Quentin se abría camino, sesgando vidas con la misma facilidad que un campesino cosecha el trigo de los campos. Sus ojos siempre buscaban a un hombre delgado, de piel morena y cabello negro, quería tener el placer de enviarlo al infierno él mismo, aunque sabía que no era el único que reclamaba su último aliento, Reda había arruinado demasiadas vidas.
¡Reda! —Exclamó después de deslizar el filo de una de sus espadas por el cuello de un hombre.— ¡Sal de tu escondite, maldito cobarde!
Un infierno de fuego se desató detrás de los estandartes rojos, cobrándose la vida de decenas de ellos. Quentin, al igual que todos a su alrededor, se agachó por la sorpresa de no saber qué era lo que ocurría. Cuando miró a los lados, vio que su hermano era el único que estaba de pie, contemplando la escena con fascinación.
¿Ese fuiste tú? —Preguntó mirándolo, mientras enderezaba su espalda. El muchachito asintió con una sonrisa. Sus ojos, de un violeta intenso, se apagaron y volvieron a verse verdes.— Vaya, recuérdame no hacerte enfadar.
Demonios, Señor —dijo Eric incorporándose a su lado.
Ayúdenme a encontrar a sus magos—dijo borrando la sonrisa de su rostro,— antes que ellos hagan lo mismo o algo peor. Alexandra se encargó de uno de ellos, pero no sabemos cuantos serán. Busquen a quienes no lleven armas y dímelo. No intenten atacarlos, pueden matarlos si lo notan.
El mayor de los hermanos asintió y se largó a correr entre sus hombres dándoles la orden que lo siguieran y juntos se adentraron entre las tropas enemigas. Habían unido sus escudos y avanzaban con las lanzas en punta, traspasando a quienes osaran acercarse demasiado. Cuando cruzaron sus filas, la tierra se abrió unos pasos delante de ellos, impidiéndoles continuar. Miró a su alrededor y vio a una mujer de alborotado cabello cobrizo moviendo sus manos. No llevaba armas. Antes que pudiera hacerle saber a su hermano que había hallado a uno de los magos, la mujer cayó atravesada por una lanza. Una risotada sonó a su lado. Quentin sonrió y bajó su escudo.
¡Reda! —Exclamó.— ¡Reda!
Ese cobarde no está aquí, Señor —dijo uno de los soldados enemigos que estaba del otro lado de la grieta.— No se atreve a salir de debajo de las faldas de la Señora.
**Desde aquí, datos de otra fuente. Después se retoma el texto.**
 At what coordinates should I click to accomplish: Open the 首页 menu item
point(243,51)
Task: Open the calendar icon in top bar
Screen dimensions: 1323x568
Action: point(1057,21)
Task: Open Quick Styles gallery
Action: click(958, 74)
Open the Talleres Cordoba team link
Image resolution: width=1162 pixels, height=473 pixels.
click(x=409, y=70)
Lárguense, entonces, ¿Qué demonios hacen aquí? —Las armas habían dejado de atacarlos.
Los magos nos asesinarían si nos largamos.
¿Cuántos trajeron? —Preguntó en un intento de detener la matanza.
Dos, Señor.
Ya están muertos, acabamos con ellos. ¡Lárguense o serán aplastados por nuestra gente!
Eric tomó el cuerno que llevaba colgado de su cinturón, lo hizo sonar dos veces y los hombres de Sitnor bajaron sus armas. El soldado que había hablado con Quentin tomó uno de los estandartes rojos que había clavado a su derecha y lo hizo ondear sobre él. Uno a uno, todos los demás imitaron al primero y Quentin los vio retirarse del campo de batalla.
Cuando el ejército de Sitnor regresó al campamento, Quentin le agradeció a las estrellas por haberle permitido vivir. Esperaba con ansias que llegara la noche para volver a verlas. Solo quería ver las estrellas una vez más.